Commodities trader Glencore laid out its revised US$36 billion all-share bid for Xstrata yesterday, warning it would not improve the terms again as it outlined a fresh offer that made some concessions to recalcitrant shareholders.
Glencore, the miner’s largest shareholder, with a 34 percent stake, confirmed its offer was now 3.05 new shares for every Xstrata share held, up from 2.8. That represents a 27 percent premium to the ratio at which the two shares were trading last week, when the market believed the deal would collapse.
“Glencore confirms that it is an all-share merger, and it will not increase the merger ratio further,” Glencore said.
“The increased merger ratio represents a substantial premium for a company with a 34 percent shareholder,” it added, explicitly brushing off hopes from some shareholders of a bid from a third party.
In line with proposals outlined on Friday in a U-turn from Glencore that rescued the deal from collapse, the bid provides for Glencore’s own chief executive, Ivan Glasenberg, to take the helm of the combined group — at the expense of Xstrata’s Mick Davis, a mining veteran who would have taken the job under the original offer.
Glasenberg is expected to take the top seat after an interim period of six months under Davis, and, in a gesture to appease both the independent directors and shareholders fretting over management of Xstrata’s operations and new mines, Glencore said yesterday the merger remained conditional on Xstrata’s controversial retention scheme for key managers.
However, Glencore signalled it could make changes to the details of the scheme, seen by some investors as excessively generous.
“Glencore has asked the independent Xstrata board to consider what [if any] changes they would propose to the retention and incentive arrangement packages ... to ensure that they are acceptable to independent Xstrata shareholders,” it said.
Xstrata chairman John Bond will retain the same job in the combined group, as under the original proposals.
A former chairman of Vodafone and HSBC, Bond is considered a steadier hand than Glencore chairman Simon Murray, but has also been criticized by some minority shareholders for recommending the initial Glencore offer.
Xstrata said its independent directors would respond on Sept. 24 after consulting with major shareholders.

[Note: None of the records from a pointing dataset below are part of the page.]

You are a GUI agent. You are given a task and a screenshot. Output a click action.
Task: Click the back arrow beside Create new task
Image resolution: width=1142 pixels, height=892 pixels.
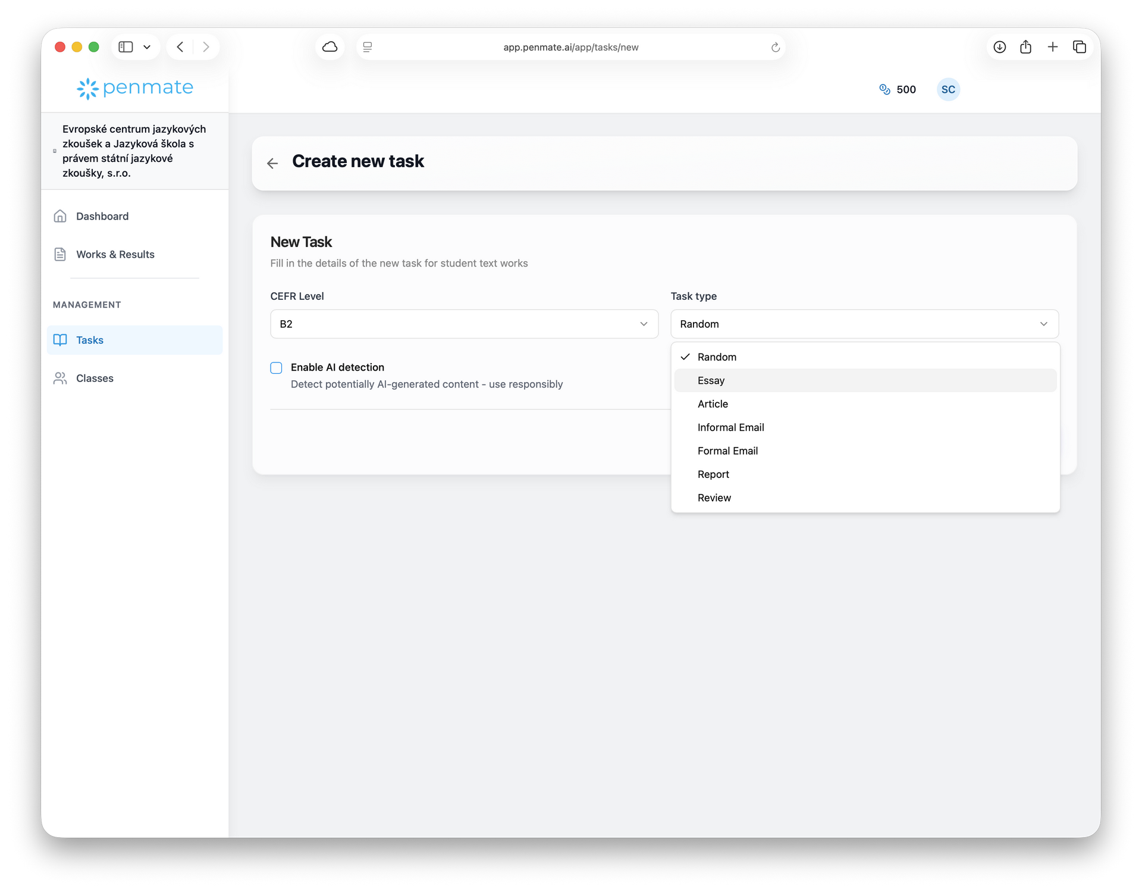point(272,163)
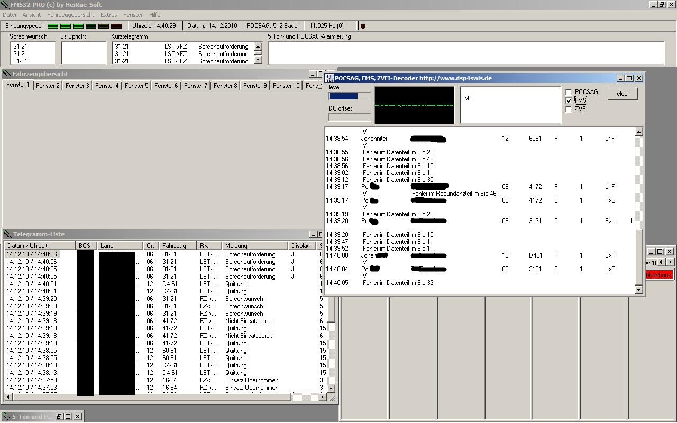
Task: Click the Fahrzeugübersicht window icon
Action: [x=7, y=75]
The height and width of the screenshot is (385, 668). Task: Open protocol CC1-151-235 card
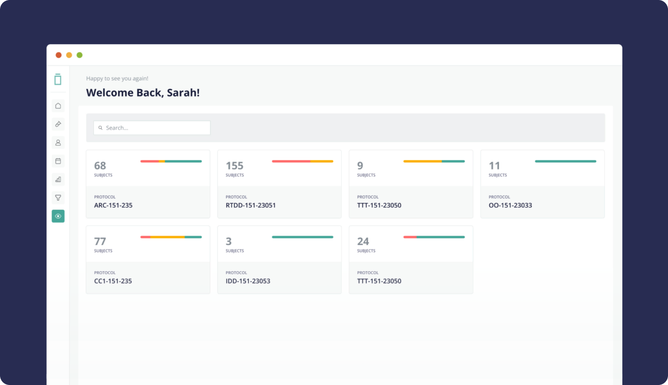point(148,277)
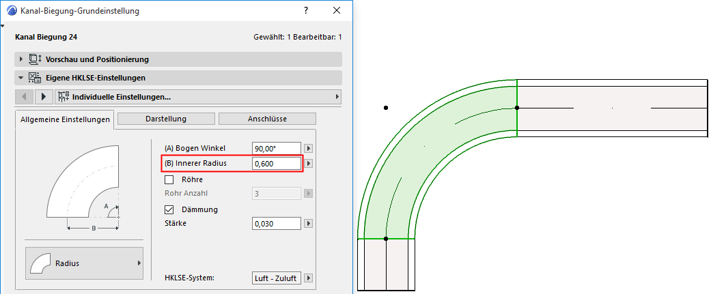Enable the Röhre checkbox
Screen dimensions: 711x294
[x=169, y=179]
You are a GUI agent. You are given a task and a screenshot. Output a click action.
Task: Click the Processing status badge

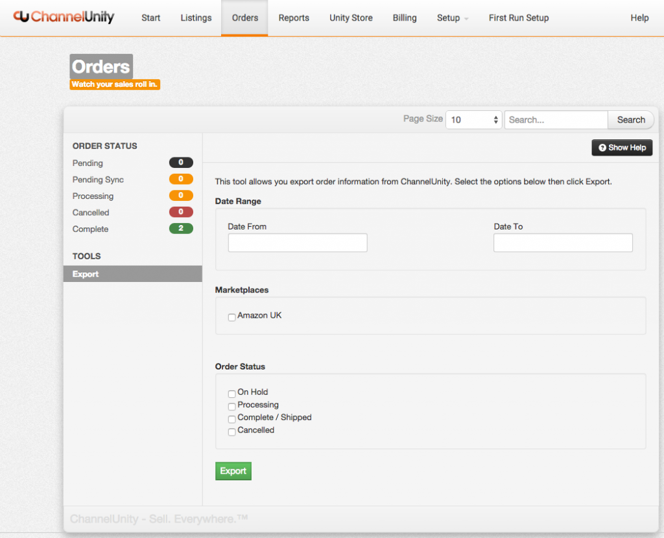(x=181, y=196)
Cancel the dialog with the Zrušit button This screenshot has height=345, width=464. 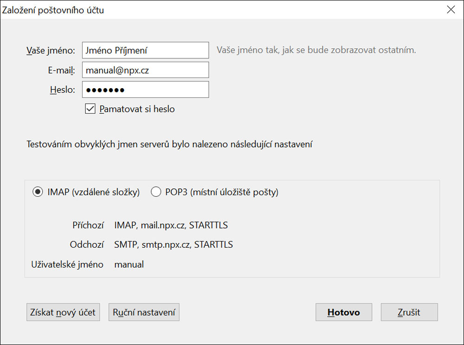pyautogui.click(x=409, y=312)
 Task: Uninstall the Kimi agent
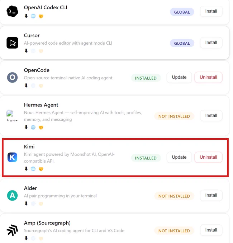click(208, 157)
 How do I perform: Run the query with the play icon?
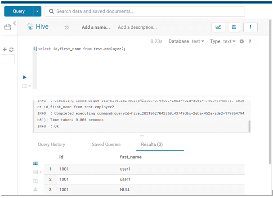pyautogui.click(x=25, y=77)
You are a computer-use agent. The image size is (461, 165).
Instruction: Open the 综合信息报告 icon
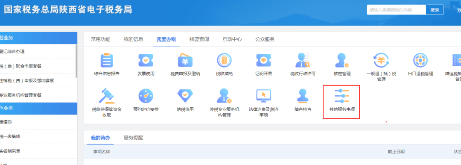[x=106, y=60]
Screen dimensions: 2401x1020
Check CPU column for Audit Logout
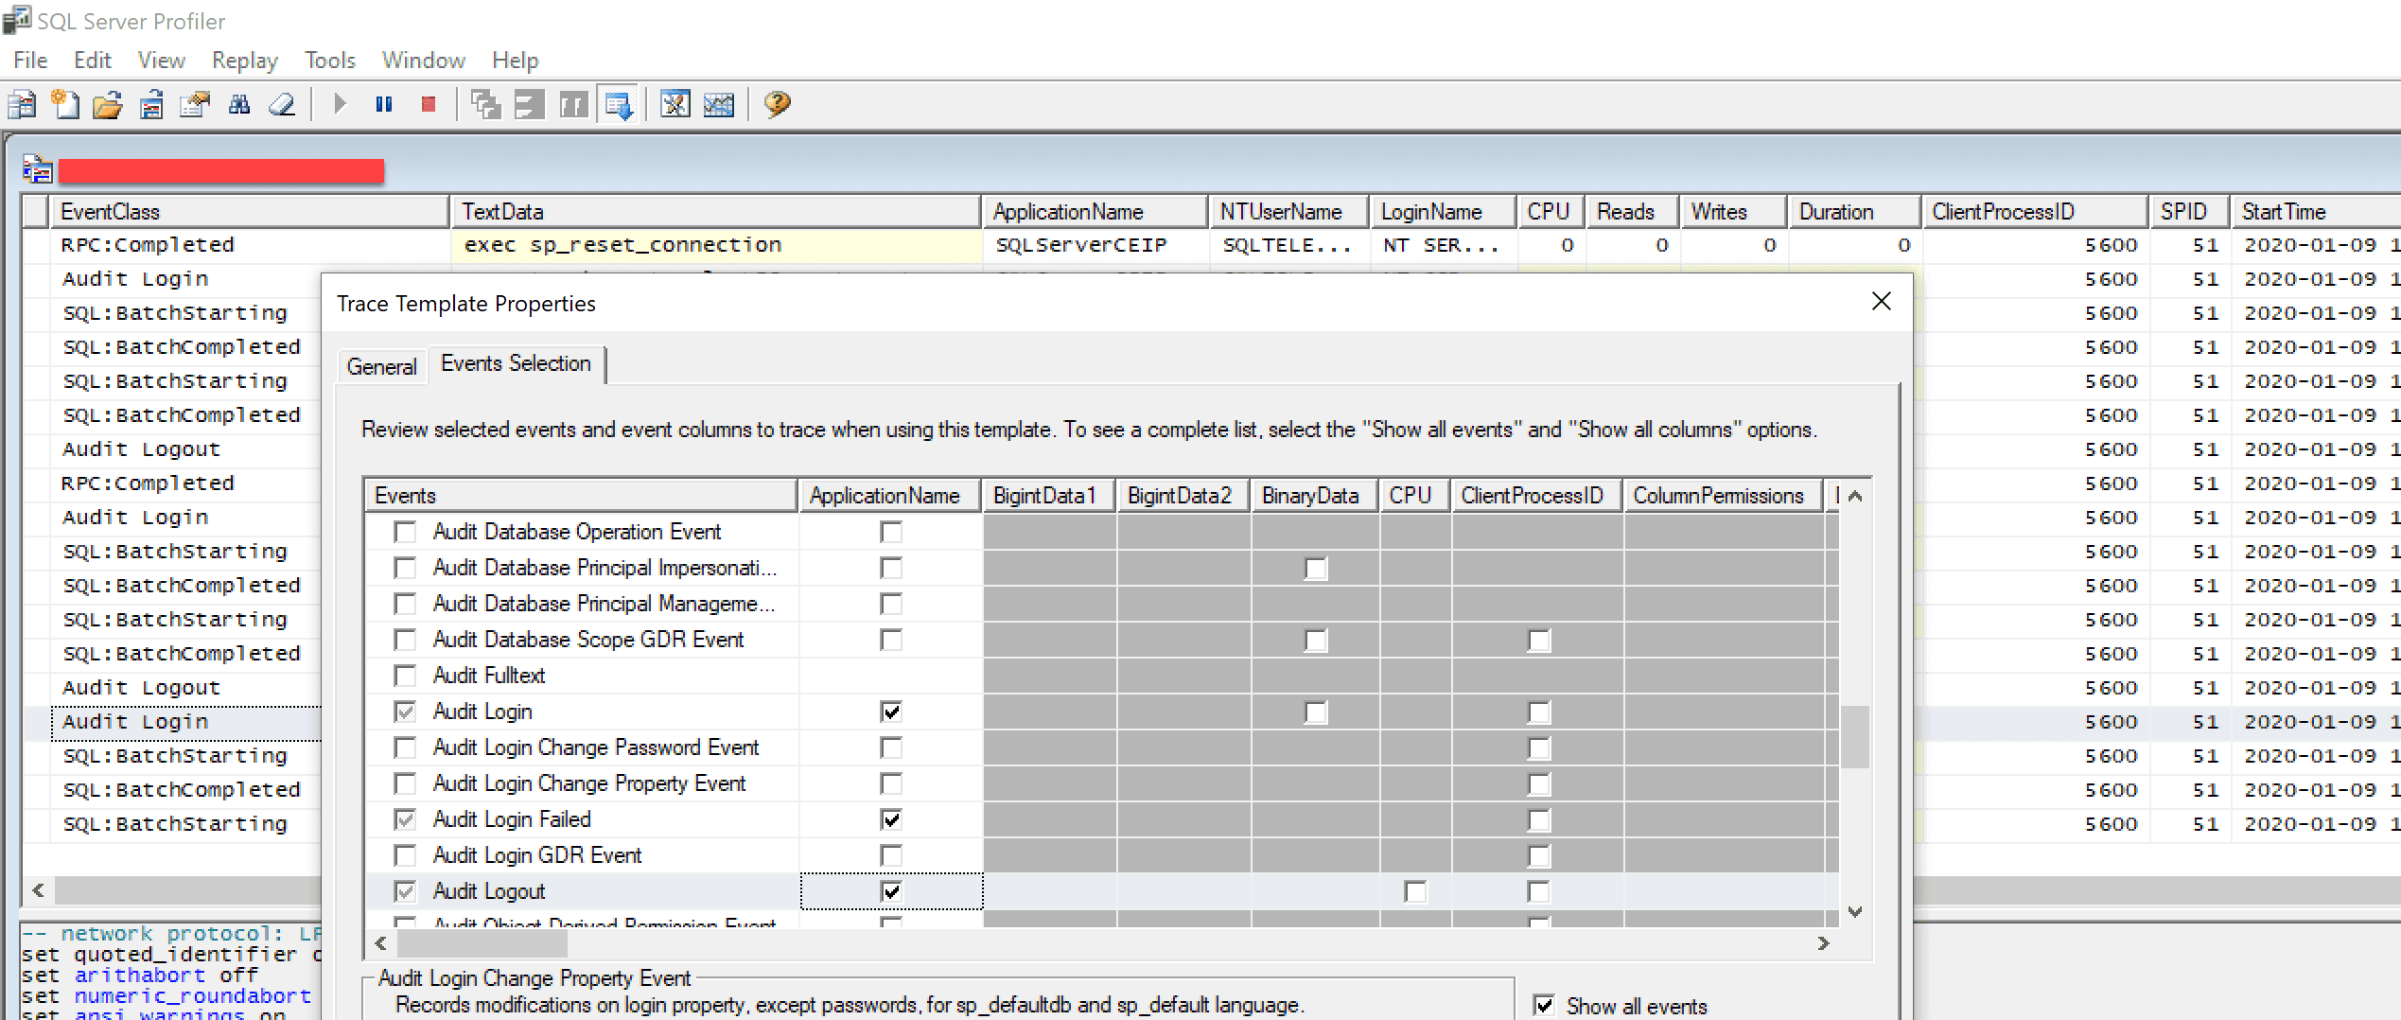(x=1415, y=891)
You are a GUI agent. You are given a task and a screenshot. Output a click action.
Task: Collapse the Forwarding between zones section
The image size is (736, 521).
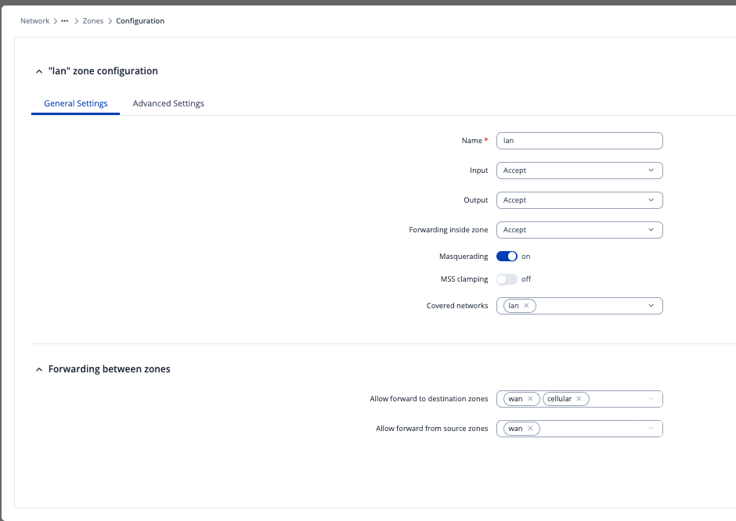[x=40, y=369]
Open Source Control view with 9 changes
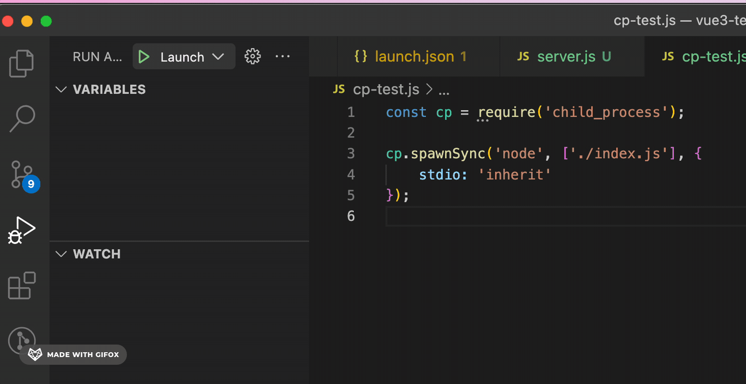746x384 pixels. pyautogui.click(x=22, y=175)
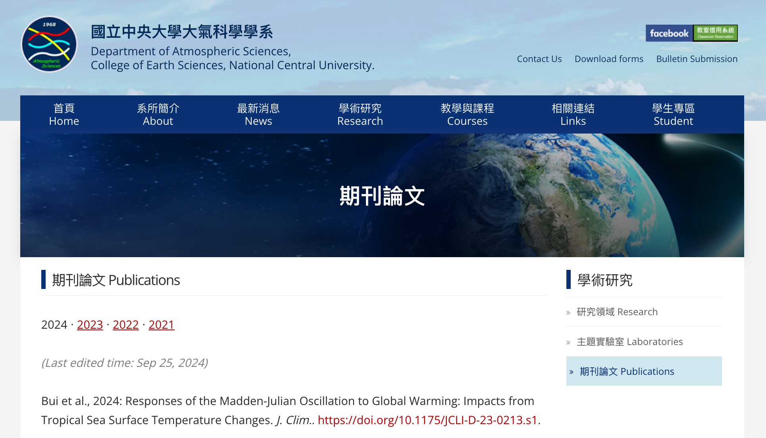
Task: Open the Student menu item
Action: click(673, 114)
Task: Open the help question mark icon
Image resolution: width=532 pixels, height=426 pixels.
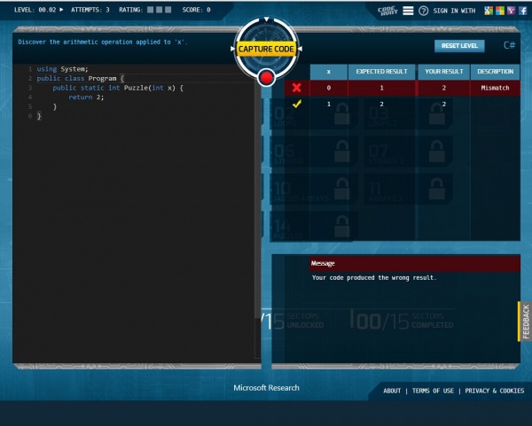Action: pos(424,11)
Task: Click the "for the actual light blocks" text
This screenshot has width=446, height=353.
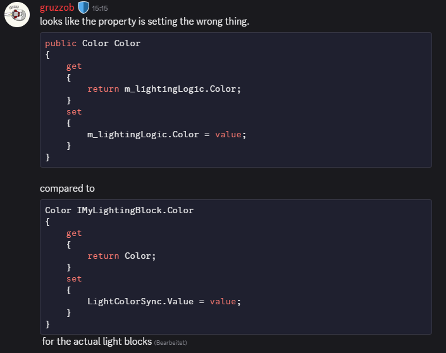Action: coord(97,342)
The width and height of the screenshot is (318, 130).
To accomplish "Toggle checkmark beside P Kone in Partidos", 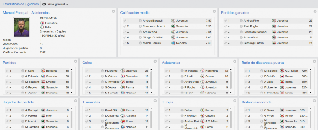I will (x=7, y=71).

Glencore, the world’s largest diversified commodities trader, made a long-awaited takeover bid for Xstrata in February.
However, the offer ran into trouble and was expected to fail as shareholders prepared to vote last Friday, after No. 2 shareholder Qatar and other investors opposed the terms of the deal, while Glencore refused to yield.
Living up to Glasenberg’s reputation as an unpredictable negotiator, however, a higher proposal from Glencore was announced just minutes before the miner’s shareholders met to cast their ballots on the existing offer.